Is it really 2x speed increase though? Real world use is quite different from a synthetic benchmark that is specifically made to just make the CPU do dumb work an all cylinders.
Well, it does depend, but its close to 2x, that's why I put the "~" there. For example, if I bought a workstation with the 1x1660 vs 2x2630s even synthetic benchmarks aren't going to be 2x the speed because 1x2630 < 1x1660 in performance. So, yeah it can be more like 1.5x-2+x, it just depends on your work flow and how much extra you pay to get the higher ranged 26xx processors.
You will get much more than 12x improvement, no one would make a 1000 node cluster if that wasn't the case. If the problem you are trying to solve can not scale past some low amount of cores then a cluster is probably not the right solution.

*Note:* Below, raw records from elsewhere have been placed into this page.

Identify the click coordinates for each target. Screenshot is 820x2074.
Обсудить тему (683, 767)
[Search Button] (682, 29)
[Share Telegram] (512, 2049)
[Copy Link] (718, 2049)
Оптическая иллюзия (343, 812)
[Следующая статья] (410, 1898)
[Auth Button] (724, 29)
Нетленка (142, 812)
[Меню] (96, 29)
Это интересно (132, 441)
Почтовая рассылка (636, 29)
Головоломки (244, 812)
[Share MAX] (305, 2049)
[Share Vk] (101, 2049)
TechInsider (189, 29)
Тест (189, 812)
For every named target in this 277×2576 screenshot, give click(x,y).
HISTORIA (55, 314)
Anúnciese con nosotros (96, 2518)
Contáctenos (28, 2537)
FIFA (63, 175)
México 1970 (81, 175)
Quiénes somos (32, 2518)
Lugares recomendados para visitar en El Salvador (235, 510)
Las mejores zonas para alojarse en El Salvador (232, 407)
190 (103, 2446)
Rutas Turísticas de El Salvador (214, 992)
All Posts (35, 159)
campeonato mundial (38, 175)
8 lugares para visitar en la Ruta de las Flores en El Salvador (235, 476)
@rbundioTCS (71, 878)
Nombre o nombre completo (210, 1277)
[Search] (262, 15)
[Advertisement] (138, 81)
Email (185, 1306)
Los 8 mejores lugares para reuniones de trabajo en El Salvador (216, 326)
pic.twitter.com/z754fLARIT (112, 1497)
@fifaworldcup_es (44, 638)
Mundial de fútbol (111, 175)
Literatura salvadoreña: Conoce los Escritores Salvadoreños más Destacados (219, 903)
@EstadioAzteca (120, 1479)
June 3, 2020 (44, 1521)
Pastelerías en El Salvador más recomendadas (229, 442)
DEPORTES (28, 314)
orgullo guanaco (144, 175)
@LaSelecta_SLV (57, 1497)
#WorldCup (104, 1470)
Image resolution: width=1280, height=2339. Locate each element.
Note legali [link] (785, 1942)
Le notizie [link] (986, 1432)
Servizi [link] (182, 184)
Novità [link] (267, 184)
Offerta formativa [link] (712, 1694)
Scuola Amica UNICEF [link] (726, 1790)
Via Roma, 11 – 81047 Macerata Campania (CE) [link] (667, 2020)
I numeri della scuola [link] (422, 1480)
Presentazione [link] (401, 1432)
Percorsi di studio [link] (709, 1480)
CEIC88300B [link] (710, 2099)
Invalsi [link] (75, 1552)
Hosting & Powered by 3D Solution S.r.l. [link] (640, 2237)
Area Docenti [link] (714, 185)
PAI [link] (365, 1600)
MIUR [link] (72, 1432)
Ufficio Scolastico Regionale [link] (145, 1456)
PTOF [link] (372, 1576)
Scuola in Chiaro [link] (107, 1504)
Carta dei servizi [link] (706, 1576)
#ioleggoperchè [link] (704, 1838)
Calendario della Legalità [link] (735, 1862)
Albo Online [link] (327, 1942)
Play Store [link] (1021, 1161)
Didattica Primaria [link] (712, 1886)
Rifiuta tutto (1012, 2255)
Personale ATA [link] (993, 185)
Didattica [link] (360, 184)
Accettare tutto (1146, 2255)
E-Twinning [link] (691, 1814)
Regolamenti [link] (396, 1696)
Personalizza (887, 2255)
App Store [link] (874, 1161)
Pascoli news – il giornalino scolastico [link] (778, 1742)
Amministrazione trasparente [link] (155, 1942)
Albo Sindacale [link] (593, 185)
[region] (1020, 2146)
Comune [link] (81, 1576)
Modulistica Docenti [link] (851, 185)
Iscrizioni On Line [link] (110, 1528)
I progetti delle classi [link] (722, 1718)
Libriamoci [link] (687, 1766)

I think you're mistakenly assuming that the users are building the cluster for their own uses. For most of us, we sign up and pay for a cluster that already has thousands of users. Or you work in large corporations that might have a cluster, but its also highly used by other employees. Clusters are rarely built so that some small set of users get huge (>12x) performance boost. Rather, they are built to provide moderate performance boosts to large numbers of users. Occasionally, yes, I have to run jobs that are embarrassingly parallel, and I can submit 1000s of jobs (if the torque manager even allows it!), but that's a relative rarity to when I just need 16, 32 maybe 64 cores.
Also, queue times, and possible up/download times, are the main problem. You can't just walk up and get those 1000 cores right away like you can with your 12 core DP workstation. Usually, you run into long queue lines or torque manager limitations when submitting huge jobs with >100 node needs.
And even well designed code hits diminishing returns with very large core counts. Usually the issue is the latency in getting jobs to and from so many nodes and the organizer node(s) I/O gets saturated. At what point that happens depends on your jobs. I've seen some hit it around 20, some 50, some 500. But to see a 12x increase in speed over my 12 core computer, you need 144 distributed cores working as efficiently as my SMP workstation. That is very unlikely. So maybe to see that, I'd need 200, even 300 cores. But, in my experience, queue times even on relatively lightly used clusters for jobs using that many cores are often in the several days to weeks range. Even if the job on my computer would take 2 months, and once started on a cluster only 3 days, if it takes a week just to start, you're only getting about a 6 fold increase in speed.
Maybe your field is different, but in mine very few things scale well past around 100 cores. Many jobs could use 1000s, but they need shared memory, not distributed, and no coding tricks are going to be able to change that fact.